El Paso Diary: Day 18 in the Trial of Posada Carriles
By José Pertierra
For the first time in the history of the thorny relations between the two countries, the United States Justice Department used a Cuban law enforcement official as well as the findings of a Cuban investigation to prosecute a former CIA agent who led a decades-long terrorist campaign against Cuba. It’s true: the U.S. Government did not charge Luis Posada Carriles with terrorism or murder, but rather with denying that he had murdered and engaged in a campaign of terror. Even so, what is happening in El Paso is historic.
Still pending matters
Judge Kathleen Cardone took the bench at 9:00 a.m. sharp. We were all anxious. Yesterday defense counsel moved to continue the case to better prepare to cross-examine the Cuban witness. The defense also asked the judge to exclude from evidence any documents originating in Cuba. Attorney Arturo Hernández also moved to exclude the testimony of any witness that the United States government brought from Cuba. Judge Cardone promised us a decision on these motions by this morning.
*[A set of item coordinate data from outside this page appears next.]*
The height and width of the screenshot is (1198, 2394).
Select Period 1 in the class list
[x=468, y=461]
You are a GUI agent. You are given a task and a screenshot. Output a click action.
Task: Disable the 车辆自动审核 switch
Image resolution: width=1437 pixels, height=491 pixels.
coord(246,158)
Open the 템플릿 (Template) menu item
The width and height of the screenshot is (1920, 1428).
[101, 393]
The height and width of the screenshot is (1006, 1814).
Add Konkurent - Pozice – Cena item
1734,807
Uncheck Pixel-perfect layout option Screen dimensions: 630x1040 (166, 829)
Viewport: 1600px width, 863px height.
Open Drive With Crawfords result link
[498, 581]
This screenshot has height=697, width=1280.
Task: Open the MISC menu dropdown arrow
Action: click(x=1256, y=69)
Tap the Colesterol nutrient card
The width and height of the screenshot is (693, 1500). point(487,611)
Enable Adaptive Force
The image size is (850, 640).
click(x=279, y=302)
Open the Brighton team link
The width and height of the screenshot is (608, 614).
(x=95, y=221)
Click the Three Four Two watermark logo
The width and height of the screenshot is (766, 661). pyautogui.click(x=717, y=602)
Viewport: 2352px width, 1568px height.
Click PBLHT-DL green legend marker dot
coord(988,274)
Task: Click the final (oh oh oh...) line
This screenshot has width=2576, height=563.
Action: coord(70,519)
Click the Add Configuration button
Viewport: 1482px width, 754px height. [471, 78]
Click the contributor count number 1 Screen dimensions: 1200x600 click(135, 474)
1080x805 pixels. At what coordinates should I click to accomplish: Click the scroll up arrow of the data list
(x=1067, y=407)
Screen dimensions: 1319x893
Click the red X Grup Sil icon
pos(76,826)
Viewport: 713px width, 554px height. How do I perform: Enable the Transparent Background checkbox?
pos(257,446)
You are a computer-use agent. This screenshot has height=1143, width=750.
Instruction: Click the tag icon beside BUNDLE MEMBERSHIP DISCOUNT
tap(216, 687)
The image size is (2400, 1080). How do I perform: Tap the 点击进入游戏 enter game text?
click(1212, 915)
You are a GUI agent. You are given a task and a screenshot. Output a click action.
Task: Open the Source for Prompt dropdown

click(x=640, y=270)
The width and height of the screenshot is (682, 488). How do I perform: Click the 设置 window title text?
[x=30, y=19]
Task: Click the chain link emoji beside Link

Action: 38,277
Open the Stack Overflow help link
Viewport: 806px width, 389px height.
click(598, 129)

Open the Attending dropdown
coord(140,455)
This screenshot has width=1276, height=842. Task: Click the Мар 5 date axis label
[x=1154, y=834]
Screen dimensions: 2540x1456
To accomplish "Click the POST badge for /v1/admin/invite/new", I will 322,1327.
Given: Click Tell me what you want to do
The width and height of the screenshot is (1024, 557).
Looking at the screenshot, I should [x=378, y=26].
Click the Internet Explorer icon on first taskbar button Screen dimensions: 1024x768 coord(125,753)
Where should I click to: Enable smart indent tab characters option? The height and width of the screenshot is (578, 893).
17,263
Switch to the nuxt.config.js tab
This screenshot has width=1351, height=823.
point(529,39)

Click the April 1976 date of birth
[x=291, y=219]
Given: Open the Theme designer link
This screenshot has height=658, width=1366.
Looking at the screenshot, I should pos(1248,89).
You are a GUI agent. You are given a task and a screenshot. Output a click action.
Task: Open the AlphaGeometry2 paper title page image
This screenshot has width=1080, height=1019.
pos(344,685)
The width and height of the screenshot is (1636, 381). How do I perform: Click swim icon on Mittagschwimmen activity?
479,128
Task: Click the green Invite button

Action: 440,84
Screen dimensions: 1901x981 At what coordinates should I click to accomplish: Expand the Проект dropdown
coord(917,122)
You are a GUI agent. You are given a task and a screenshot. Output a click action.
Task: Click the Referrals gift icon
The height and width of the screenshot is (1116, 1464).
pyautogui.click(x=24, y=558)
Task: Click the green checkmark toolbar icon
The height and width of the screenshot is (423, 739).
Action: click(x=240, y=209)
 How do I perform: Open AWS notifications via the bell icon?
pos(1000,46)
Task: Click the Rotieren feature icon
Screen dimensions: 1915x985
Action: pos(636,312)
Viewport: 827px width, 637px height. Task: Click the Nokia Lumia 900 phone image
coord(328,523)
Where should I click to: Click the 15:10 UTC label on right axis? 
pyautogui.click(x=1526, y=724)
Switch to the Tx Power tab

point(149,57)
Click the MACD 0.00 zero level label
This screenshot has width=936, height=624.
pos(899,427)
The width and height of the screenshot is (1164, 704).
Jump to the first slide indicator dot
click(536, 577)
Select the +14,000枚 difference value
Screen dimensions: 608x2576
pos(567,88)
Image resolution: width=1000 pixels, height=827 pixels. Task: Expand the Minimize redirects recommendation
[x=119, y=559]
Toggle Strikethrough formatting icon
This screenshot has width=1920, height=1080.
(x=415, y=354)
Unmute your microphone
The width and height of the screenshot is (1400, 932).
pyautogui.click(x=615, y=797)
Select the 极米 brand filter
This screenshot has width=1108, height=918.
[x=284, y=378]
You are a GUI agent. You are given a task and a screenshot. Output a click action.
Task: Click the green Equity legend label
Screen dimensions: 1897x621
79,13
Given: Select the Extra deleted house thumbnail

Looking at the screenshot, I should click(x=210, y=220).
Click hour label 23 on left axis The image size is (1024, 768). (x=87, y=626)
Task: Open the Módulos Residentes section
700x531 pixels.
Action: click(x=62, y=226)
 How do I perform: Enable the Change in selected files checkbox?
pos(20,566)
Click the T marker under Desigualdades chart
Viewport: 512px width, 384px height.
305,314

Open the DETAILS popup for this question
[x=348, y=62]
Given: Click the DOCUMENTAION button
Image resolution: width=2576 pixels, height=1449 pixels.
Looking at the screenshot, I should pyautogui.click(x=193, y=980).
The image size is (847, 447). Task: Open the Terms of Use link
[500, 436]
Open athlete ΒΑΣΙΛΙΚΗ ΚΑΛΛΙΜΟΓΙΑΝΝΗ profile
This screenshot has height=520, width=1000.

Before convening the jury, the judge asked attorney Arturo Hernández to approach the bench. “Did you receive from the government the transcripts of the witness’ testimony in previous cases?” she asked him. “Yes,” conceded Hernández, “but the government has not given me the five Diplomatic Notes I asked for,” he complained.
Governments customarily communicate officially through Diplomatic Notes and Hernández insisted that he has the right to review the communications between Cuba and the United States. “The five Diplomatic Notes are not relevant to this case,” Judge Cardone ruled.
Her patience wearing thin, the judge then turned to Prosecutor Timothy J. Reardon. She asked him if he planned to qualify the witness as an expert. “Colonel Hernández Caballero will testify from his experience—his observations on the scene,” he responded. “He is here to establish that the bombing incidents in Havana occurred in 1997 and that he was present at all of the scenes except one,” Reardon added.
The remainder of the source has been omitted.